Belleville declared a State of Emergency in February 2024 for the growing addiction, mental health and homelessness crisis.
On October 17, 2025, the Ford government announced that they had approved Belleville Police Services Board’s grant application to the Community Safety and Policing Grant Program‘s Local Priorities Funding Stream in the amount of $235,475 for the following:
Belleville Police Service will launch a new data-informed team policing patrol strategy to improve how officers respond to community needs, in alignment with the local community safety and well-being plan and the service’s strategic plan. The project includes officer training, upgraded mapping technology and data tools to guide patrols based on real-time information. This approach will help officers respond more effectively, build stronger community connections and support long-term safety planning.
The grant program gives Police Service Boards flexibility, allowing them to them decide which risks are most pressing (eg. youth engagement, crime prevention, or school safety programs) when applying for funding for local initiatives.
Police leadership in Belleville supported predictive policing
Strong communities are built on strong partnerships. Effective policing depends on collaboration to ensure our officers have the tools, resources, and support they need to serve our residents. This funding reflects a share commitment to innovation, community safety, and the well-being of everyone in Belleville. By investing in both technology and people, we’re helping to build a policing model that’s proactive and prepared for the future.
Belleville Police Services Board Chair Heather Smith
Our community is growing, and with that growth comes new challenges. Rising demands related to property crime and social disorder require a modern approach that combines supportive, data-driven technology with community policing principles. This funding from the Ontario government allows us to enhance front-line support through a data-informed Team Policing Patrol Strategy, implement predictive analytics and advanced mapping tools, anticipate emerging challenges, and allocate resources where they are needed most to keep Belleville safe.
Deputy Chief Sheri Meeks
Note: Police Service Boards in Ontario are responsible for providing “adequate and effective” policing.
Other municipal police services applied and received funding for mental health and crisis response and crime prevention outreach initiatives
Many police service boards applied for and received funding to expand and/or enhance their mental health and addictions programs:
- Mobile Crisis Response Team (MCRT)
- Crisis Outreach and Support Team (COAST)
- Community Response Unit (CRU)
- Integrated Mobile Police and Crisis Team (IMPACT)
- Guelph received $861,728 to enhance their Integrated Mobile Police And Crisis Team (IMPACT), which pairs officers with mental health personnel to provide a more effective response to mental health calls for service.
- Brantford received $529,701 to enhance its Mobile Crisis Response Team (MCRT) partnerships with mental health professionals and integrating registered practical nurses and $191,568 for its Crisis Outreach and Support Team (COAST) program, a proactive mental health and addictions outreach initiative.

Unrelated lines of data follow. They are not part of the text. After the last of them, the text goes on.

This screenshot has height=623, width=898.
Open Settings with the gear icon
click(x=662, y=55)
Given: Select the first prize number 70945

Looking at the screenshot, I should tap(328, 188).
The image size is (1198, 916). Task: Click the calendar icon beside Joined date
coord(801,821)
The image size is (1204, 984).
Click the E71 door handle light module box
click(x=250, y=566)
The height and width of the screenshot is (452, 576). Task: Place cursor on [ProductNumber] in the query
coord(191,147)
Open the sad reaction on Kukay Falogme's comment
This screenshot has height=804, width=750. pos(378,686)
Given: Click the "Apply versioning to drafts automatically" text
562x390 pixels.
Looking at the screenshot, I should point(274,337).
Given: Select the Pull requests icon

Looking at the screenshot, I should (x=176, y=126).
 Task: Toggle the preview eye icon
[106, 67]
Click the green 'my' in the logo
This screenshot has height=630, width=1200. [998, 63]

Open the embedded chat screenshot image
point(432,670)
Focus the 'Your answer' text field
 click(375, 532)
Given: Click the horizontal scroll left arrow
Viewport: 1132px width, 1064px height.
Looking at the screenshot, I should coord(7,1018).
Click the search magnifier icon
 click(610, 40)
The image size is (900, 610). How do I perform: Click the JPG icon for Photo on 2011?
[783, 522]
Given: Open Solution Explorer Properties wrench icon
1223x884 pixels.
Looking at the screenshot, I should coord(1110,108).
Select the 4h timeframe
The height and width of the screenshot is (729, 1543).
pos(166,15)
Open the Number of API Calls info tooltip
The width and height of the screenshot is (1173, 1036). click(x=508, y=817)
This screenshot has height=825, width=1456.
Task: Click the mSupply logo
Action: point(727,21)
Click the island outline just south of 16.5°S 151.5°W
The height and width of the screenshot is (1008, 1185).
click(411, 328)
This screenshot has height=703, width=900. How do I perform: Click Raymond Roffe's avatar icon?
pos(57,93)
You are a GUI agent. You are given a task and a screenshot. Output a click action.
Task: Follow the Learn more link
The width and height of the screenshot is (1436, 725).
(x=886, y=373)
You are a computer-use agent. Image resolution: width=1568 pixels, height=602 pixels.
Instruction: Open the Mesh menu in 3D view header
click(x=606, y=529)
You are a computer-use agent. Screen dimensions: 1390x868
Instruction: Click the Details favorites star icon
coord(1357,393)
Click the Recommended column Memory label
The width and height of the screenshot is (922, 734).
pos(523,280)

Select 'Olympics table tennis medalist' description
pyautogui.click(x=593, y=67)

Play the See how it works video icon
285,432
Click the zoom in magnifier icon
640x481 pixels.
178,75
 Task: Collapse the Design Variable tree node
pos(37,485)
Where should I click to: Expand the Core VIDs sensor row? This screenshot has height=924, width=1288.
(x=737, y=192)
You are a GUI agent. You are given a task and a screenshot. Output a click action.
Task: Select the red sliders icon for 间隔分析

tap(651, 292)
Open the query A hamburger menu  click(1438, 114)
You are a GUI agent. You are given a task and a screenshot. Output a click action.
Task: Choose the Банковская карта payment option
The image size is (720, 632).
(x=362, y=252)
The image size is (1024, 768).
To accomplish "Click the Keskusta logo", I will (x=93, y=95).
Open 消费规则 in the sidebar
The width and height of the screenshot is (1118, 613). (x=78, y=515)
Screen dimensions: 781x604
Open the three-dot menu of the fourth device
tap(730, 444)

- South Simcoe received $299,781 to strengthen its mental health response through Project COMPASS (Community-Oriented Mental Health Partnership and Support Strategy), supporting co-response teams and community outreach. The initiative promotes trauma-informed care, reduces repeat crises and enhances data-driven service delivery.
- Brockville received $56,209 to enhance its community outreach program and youth-focused initiatives to address rising mental health and addiction challenges. The project supports collaborative crisis response, diversion programming and proactive engagement with at-risk youth.
- Cobourg was granted $149,000 to establish a community safety hub to coordinate multi-agency responses to complex safety issues like mental health crisis, substance use and unsafe housing. The initiative promotes prevention, early intervention and data-driven collaboration to reduce risk and improve outcomes.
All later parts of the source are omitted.